■ **The input**:
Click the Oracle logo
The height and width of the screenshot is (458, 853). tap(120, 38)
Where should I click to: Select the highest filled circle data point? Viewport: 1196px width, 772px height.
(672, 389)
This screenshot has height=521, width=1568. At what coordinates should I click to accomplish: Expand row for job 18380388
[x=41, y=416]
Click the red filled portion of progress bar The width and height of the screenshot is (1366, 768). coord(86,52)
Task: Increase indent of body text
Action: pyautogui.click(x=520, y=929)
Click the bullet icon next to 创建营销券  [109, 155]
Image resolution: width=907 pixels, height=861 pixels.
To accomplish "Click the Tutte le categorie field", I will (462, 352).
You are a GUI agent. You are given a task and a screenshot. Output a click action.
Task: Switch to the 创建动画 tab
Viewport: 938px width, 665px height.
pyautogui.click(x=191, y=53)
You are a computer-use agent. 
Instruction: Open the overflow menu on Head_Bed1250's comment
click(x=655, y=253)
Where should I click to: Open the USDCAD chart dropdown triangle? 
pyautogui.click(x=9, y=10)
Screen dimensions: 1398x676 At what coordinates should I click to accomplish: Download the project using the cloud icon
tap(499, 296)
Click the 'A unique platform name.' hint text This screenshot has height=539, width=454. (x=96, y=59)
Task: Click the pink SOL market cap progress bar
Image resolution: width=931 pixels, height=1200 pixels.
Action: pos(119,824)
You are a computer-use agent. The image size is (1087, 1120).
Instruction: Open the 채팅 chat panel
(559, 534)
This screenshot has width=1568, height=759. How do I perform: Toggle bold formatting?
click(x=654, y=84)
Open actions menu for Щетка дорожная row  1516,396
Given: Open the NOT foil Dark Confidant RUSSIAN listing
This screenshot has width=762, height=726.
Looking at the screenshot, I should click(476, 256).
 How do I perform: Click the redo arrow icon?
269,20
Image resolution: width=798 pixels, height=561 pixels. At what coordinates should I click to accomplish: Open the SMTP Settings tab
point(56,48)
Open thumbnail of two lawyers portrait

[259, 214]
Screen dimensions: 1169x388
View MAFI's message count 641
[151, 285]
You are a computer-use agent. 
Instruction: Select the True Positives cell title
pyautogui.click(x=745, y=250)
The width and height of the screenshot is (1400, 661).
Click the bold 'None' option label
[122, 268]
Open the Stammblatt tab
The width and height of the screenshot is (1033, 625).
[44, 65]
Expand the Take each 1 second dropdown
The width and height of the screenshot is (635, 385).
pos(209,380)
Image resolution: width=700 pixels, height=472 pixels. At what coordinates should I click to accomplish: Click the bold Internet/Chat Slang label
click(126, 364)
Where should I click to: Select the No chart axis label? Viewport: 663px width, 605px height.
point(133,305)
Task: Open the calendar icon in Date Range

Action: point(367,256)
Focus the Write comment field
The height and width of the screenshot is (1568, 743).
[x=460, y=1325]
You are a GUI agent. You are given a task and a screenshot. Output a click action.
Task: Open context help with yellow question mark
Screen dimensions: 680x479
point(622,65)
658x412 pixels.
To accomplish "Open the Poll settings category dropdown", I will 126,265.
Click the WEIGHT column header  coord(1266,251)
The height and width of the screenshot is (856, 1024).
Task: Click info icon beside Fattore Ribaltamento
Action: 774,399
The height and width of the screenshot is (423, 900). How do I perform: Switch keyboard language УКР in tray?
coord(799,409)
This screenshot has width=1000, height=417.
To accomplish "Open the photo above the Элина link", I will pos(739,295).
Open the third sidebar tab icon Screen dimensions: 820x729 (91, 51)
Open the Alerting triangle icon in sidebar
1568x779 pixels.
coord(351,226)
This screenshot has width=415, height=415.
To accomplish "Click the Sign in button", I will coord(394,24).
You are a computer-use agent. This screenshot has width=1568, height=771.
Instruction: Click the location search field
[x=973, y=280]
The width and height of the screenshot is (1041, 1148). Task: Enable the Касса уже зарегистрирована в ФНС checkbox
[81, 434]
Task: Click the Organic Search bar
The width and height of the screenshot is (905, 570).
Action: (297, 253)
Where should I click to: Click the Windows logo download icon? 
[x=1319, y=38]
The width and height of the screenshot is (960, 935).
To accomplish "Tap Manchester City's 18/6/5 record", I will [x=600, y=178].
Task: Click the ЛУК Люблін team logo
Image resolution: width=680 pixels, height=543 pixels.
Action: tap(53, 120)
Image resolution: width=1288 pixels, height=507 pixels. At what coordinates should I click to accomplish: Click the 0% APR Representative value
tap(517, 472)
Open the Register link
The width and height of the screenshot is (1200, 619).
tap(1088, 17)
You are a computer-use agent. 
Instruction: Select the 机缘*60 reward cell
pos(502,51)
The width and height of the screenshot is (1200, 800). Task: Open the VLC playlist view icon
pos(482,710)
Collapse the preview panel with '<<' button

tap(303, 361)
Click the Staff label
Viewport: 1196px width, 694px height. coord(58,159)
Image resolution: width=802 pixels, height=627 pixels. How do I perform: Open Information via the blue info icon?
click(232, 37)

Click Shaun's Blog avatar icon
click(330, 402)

■ **Aim of the exercise**: Reprint every entry exactly.

■ **Reply**:
Click the Oracle logo
The height and width of the screenshot is (458, 853). tap(120, 38)
Where should I click to: Select the highest filled circle data point? Viewport: 1196px width, 772px height.
(672, 389)
This screenshot has height=521, width=1568. At what coordinates should I click to accomplish: Expand row for job 18380388
[x=41, y=416]
Click the red filled portion of progress bar The width and height of the screenshot is (1366, 768). coord(86,52)
Task: Increase indent of body text
Action: pyautogui.click(x=520, y=929)
Click the bullet icon next to 创建营销券  [109, 155]
Image resolution: width=907 pixels, height=861 pixels.
To accomplish "Click the Tutte le categorie field", I will (462, 352).
You are a GUI agent. You are given a task and a screenshot. Output a click action.
Task: Switch to the 创建动画 tab
Viewport: 938px width, 665px height.
pyautogui.click(x=191, y=53)
You are a computer-use agent. 
Instruction: Open the overflow menu on Head_Bed1250's comment
click(x=655, y=253)
Where should I click to: Open the USDCAD chart dropdown triangle? 
pyautogui.click(x=9, y=10)
Screen dimensions: 1398x676 At what coordinates should I click to accomplish: Download the project using the cloud icon
tap(499, 296)
Click the 'A unique platform name.' hint text This screenshot has height=539, width=454. (x=96, y=59)
Task: Click the pink SOL market cap progress bar
Image resolution: width=931 pixels, height=1200 pixels.
Action: pos(119,824)
You are a computer-use agent. The image size is (1087, 1120).
Instruction: Open the 채팅 chat panel
(559, 534)
This screenshot has width=1568, height=759. How do I perform: Toggle bold formatting?
click(x=654, y=84)
Open actions menu for Щетка дорожная row  1516,396
Given: Open the NOT foil Dark Confidant RUSSIAN listing
This screenshot has width=762, height=726.
Looking at the screenshot, I should click(476, 256).
 How do I perform: Click the redo arrow icon?
269,20
Image resolution: width=798 pixels, height=561 pixels. At what coordinates should I click to accomplish: Open the SMTP Settings tab
point(56,48)
Open thumbnail of two lawyers portrait

[259, 214]
Screen dimensions: 1169x388
View MAFI's message count 641
[151, 285]
You are a computer-use agent. 
Instruction: Select the True Positives cell title
pyautogui.click(x=745, y=250)
The width and height of the screenshot is (1400, 661).
Click the bold 'None' option label
[122, 268]
Open the Stammblatt tab
The width and height of the screenshot is (1033, 625).
[44, 65]
Expand the Take each 1 second dropdown
The width and height of the screenshot is (635, 385).
pos(209,380)
Image resolution: width=700 pixels, height=472 pixels. At what coordinates should I click to accomplish: Click the bold Internet/Chat Slang label
click(126, 364)
Where should I click to: Select the No chart axis label? Viewport: 663px width, 605px height.
point(133,305)
Task: Open the calendar icon in Date Range

Action: point(367,256)
Focus the Write comment field
The height and width of the screenshot is (1568, 743).
[x=460, y=1325]
You are a GUI agent. You are given a task and a screenshot. Output a click action.
Task: Open context help with yellow question mark
Screen dimensions: 680x479
point(622,65)
658x412 pixels.
To accomplish "Open the Poll settings category dropdown", I will 126,265.
Click the WEIGHT column header  coord(1266,251)
The height and width of the screenshot is (856, 1024).
Task: Click info icon beside Fattore Ribaltamento
Action: 774,399
The height and width of the screenshot is (423, 900). How do I perform: Switch keyboard language УКР in tray?
coord(799,409)
This screenshot has width=1000, height=417.
To accomplish "Open the photo above the Элина link", I will pos(739,295).
Open the third sidebar tab icon Screen dimensions: 820x729 (91, 51)
Open the Alerting triangle icon in sidebar
1568x779 pixels.
coord(351,226)
This screenshot has width=415, height=415.
To accomplish "Click the Sign in button", I will coord(394,24).
You are a computer-use agent. This screenshot has width=1568, height=771.
Instruction: Click the location search field
[x=973, y=280]
The width and height of the screenshot is (1041, 1148). Task: Enable the Касса уже зарегистрирована в ФНС checkbox
[81, 434]
Task: Click the Organic Search bar
The width and height of the screenshot is (905, 570).
Action: (297, 253)
Where should I click to: Click the Windows logo download icon? 
[x=1319, y=38]
The width and height of the screenshot is (960, 935).
To accomplish "Tap Manchester City's 18/6/5 record", I will [x=600, y=178].
Task: Click the ЛУК Люблін team logo
Image resolution: width=680 pixels, height=543 pixels.
Action: tap(53, 120)
Image resolution: width=1288 pixels, height=507 pixels. At what coordinates should I click to accomplish: Click the 0% APR Representative value
tap(517, 472)
Open the Register link
The width and height of the screenshot is (1200, 619).
tap(1088, 17)
You are a computer-use agent. 
Instruction: Select the 机缘*60 reward cell
pos(502,51)
The width and height of the screenshot is (1200, 800). Task: Open the VLC playlist view icon
pos(482,710)
Collapse the preview panel with '<<' button

tap(303, 361)
Click the Staff label
Viewport: 1196px width, 694px height. coord(58,159)
Image resolution: width=802 pixels, height=627 pixels. How do I perform: Open Information via the blue info icon?
click(232, 37)

Click Shaun's Blog avatar icon
click(330, 402)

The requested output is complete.